Cisal Catania sulla rivolta nel carcere di piazza Lanza

di Redazione | 1 min di lettura

Le parole di Giovanni Lo Schiavo, segretario generale di Cisal Catania

Cisal Catania sulla rivolta nel carcere di piazza Lanza

“Quanto accaduto ieri nella Casa Circondariale di Catania impone alle Istituzioni preposte una maggiore  riflessione, tenuto conto peraltro che le varie riforme normative succedutesi nel corso degli anni sul sistema carcerario non hanno finora inciso in modo strutturale sui numeri e sulle condizioni della popolazione carceraria e non hanno sortito l’effetto sperato”. A dirlo è Giovanni Lo Schiavo, segretario generale di Cisal Catania.

“Gli istituti penitenziari – prosegue – spesso ospitano un numero di detenuti superiore ai posti effettivamente disponibili, come nel caso del carcere di piazza Lanza che al momento registra circa 176 detenuti in più rispetto alla capienza reale. Condizioni, queste, che determinano una pesante violazione dei diritti fondamentali della persona”.
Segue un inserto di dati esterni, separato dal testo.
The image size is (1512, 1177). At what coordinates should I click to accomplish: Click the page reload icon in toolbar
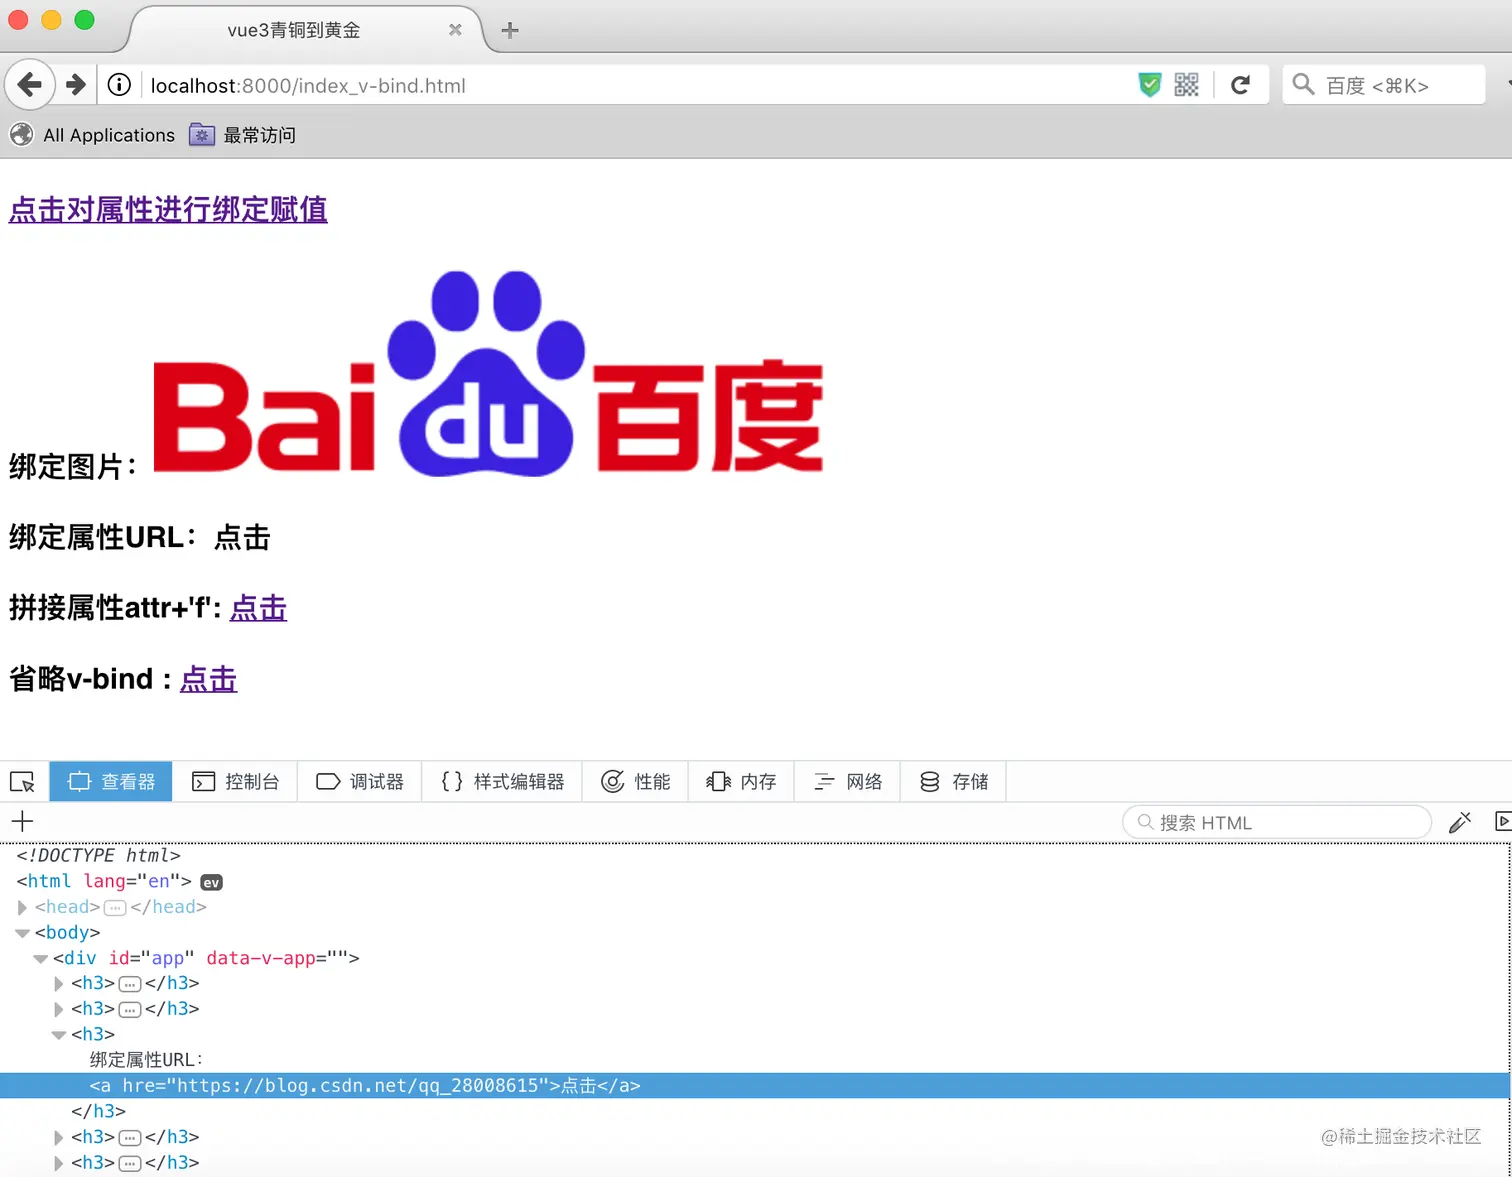pyautogui.click(x=1242, y=85)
“L’emergenza carceraria – aggiunge – riguarda anche il personale della Polizia Penitenziaria, costretto a lavorare per molte ore in ambienti caratterizzati da temperature spesso insostenibili, con inevitabili ripercussioni sulla salute, sulle condizioni di lavoro e sulla sicurezza complessiva degli operatori atteso che le ondate di calore non rappresentano più eventi eccezionali ma fenomeni ricorrenti, ai quali occorre rispondere con interventi di riqualificazione edilizia ed efficientamento energetico”.

“Come Confederazione Etnea, riteniamo doverosamente opportuno richiamare l’attenzione dell’Amministrazione Penitenziaria e delle Autorità sanitarie sulla necessità di adottare con scrupolo e urgenza misure straordinarie per fronteggiare un’urgenza che incide direttamente sul diritto alla salute e sulla dignità delle persone detenute e di chi quotidianamente lavora negli istituti”, conclude Giovanni Lo Schiavo.